Cada 12 de febrero, el mundo levanta las manos teñidas de rojo para recordar que ningún niño debería conocer el peso de un fusil ni el rigor de una trinchera. Sin embargo, en Colombia, este aniversario del protocolo de la Convención sobre los derechos del Niño no es una efeméride de celebración, sino una denuncia vigente. A más de dos décadas de aquel compromiso internacional, el país enfrenta una realidad estremecedora de que la guerra no solo sigue arrebatando menores de sus hogares a través del reclutamiento forzado, sino que ha dejado tras de sí un rastro de miles de jóvenes desaparecidos cuya ausencia sigue desgarrando el tejido social de la nación.
El panorama que dibuja la Unidad de Búsqueda de Personas dadas por Desaparecidas (UBPD) a enero de 2026 es un llamado a la conciencia nacional. Se registran 17.796 personas que eran menores de edad al momento de su desaparición, un ejército de sombras que el país tiene la obligación moral de encontrar. Lo más desgarrador de esta estadística es el relevo del dolor: actualmente hay 115 niños y adolescentes que han tenido que asumir el rol de buscadores, rastreando las huellas de quienes les fueron quitados.

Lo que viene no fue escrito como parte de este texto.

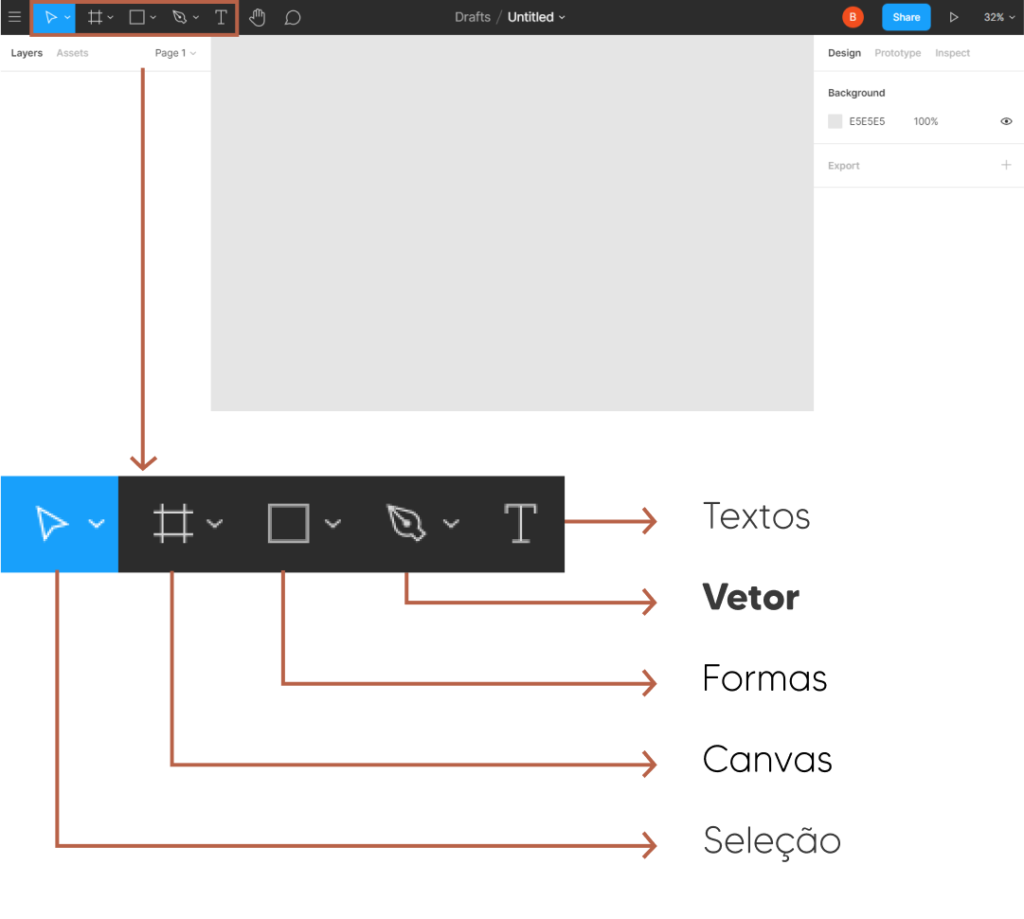Toggle background visibility eye icon
The width and height of the screenshot is (1024, 919).
(1006, 121)
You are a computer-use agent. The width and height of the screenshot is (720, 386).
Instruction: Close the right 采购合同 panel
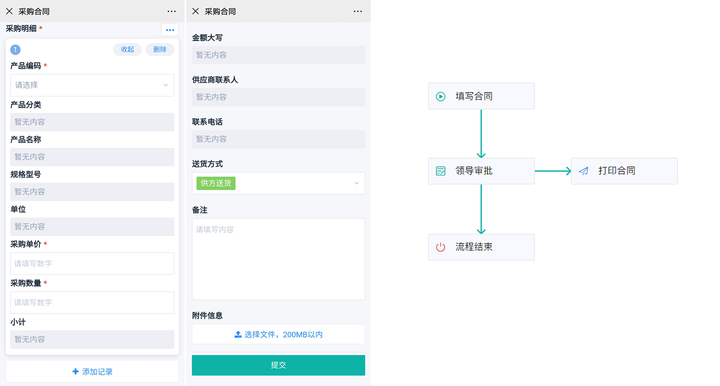pos(196,11)
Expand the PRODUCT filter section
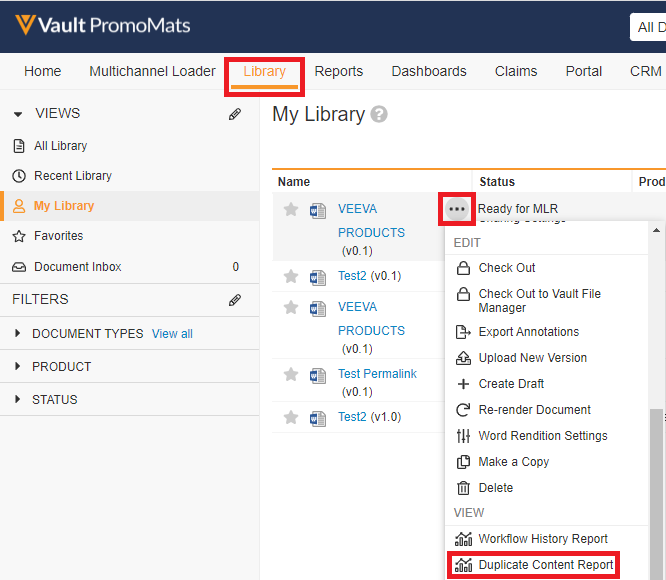The width and height of the screenshot is (666, 580). pyautogui.click(x=19, y=367)
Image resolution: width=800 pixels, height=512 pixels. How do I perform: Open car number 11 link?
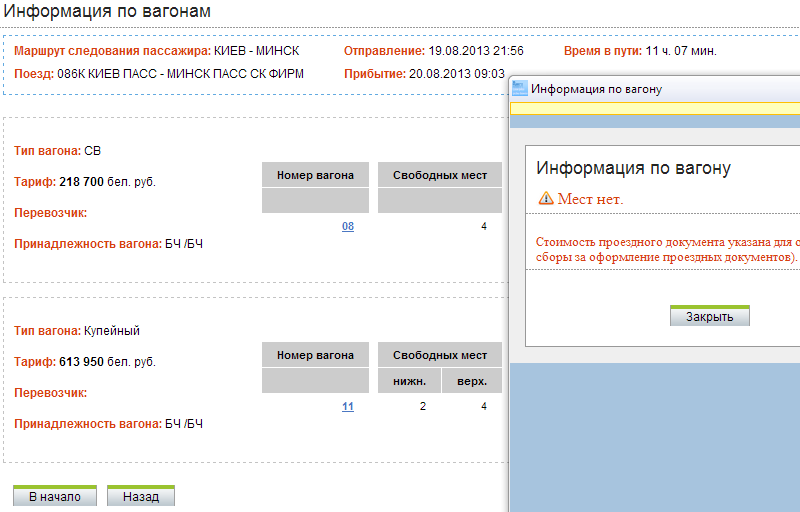click(x=348, y=406)
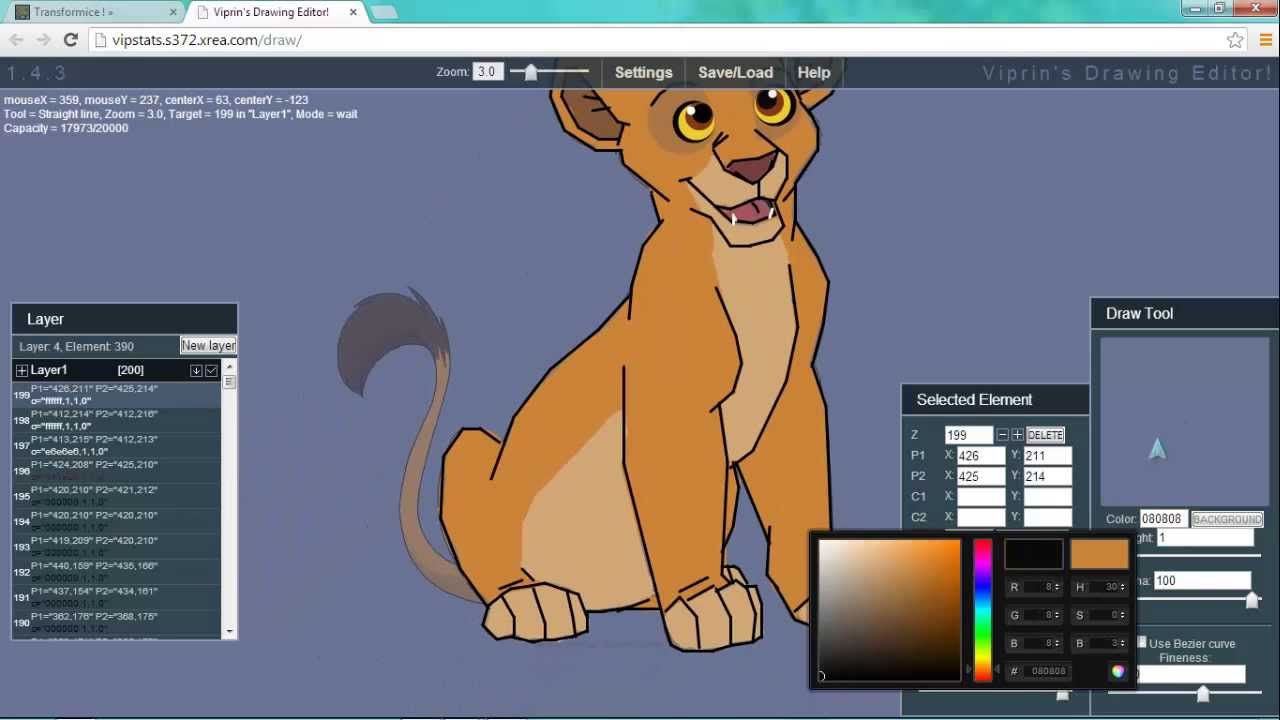This screenshot has height=720, width=1280.
Task: Select the orange saved color swatch
Action: [1100, 554]
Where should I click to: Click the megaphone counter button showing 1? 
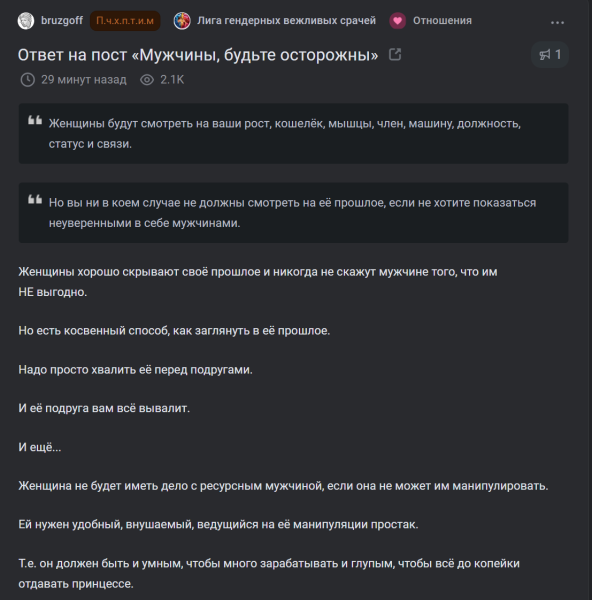pos(550,55)
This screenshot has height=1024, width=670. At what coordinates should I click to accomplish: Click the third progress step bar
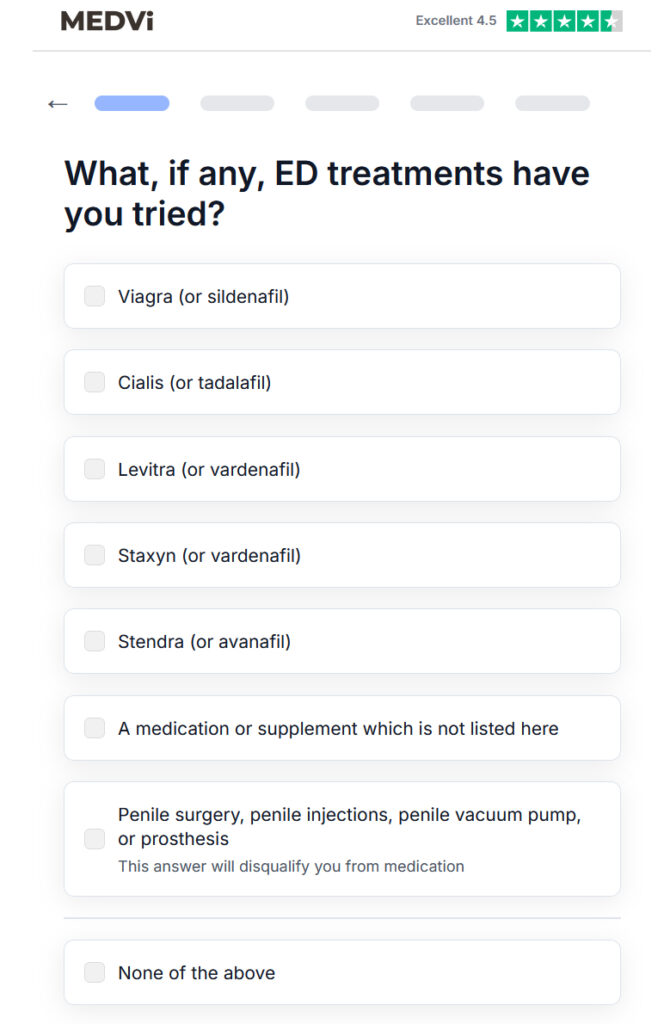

Aunque la UBPD ha logrado la entrega digna de 96 menores desde su origen, la cifra es apenas un destello de luz frente a un abismo de casi 17.000 historias que aún esperan un cierre.

Los datos de la Defensoría del Pueblo revelan que el reclutamiento no es un vestigio del siglo pasado, sino una tragedia activa. Solo en el primer semestre de 2025 se confirmaron 55 casos, afectando a 351 niños y adolescentes y 227 niñas y adolescentes, con un foco de crueldad sobre las comunidades indígenas, registrando una suma de 35 de los casos. El departamento del Cauca se mantiene como el epicentro de este flagelo, sumando la mayoría de los reportes en un país que solo en 2024 vio cómo 578 menores eran absorbidos por la dinámica de los grupos armados, truncando sus sueños antes de que pudieran siquiera imaginarlos.

Más allá del frío rigor de los porcentajes y las tablas estadísticas, la crisis de la niñez en el conflicto representa una fractura irreparable. Como bien señala la Defensoría, “cada caso representa la devastadora ruptura de un proyecto de vida, el desarraigo de un entorno seguro y el sometimiento a formas extremas de violencia”. Este 12 de febrero, las “Manos Rojas” en Colombia no solo exigen el cese de las hostilidades, sino un compromiso real del Estado y la sociedad para que la guerra deje de alimentarse de la inocencia. El futuro del país no puede seguir siendo enterrado en fosas ni uniformado por la fuerza; la paz real comenzará cuando las únicas manos rojas sean las de los niños jugando con pintura, y no las de un protocolo que aún clama por cumplirse.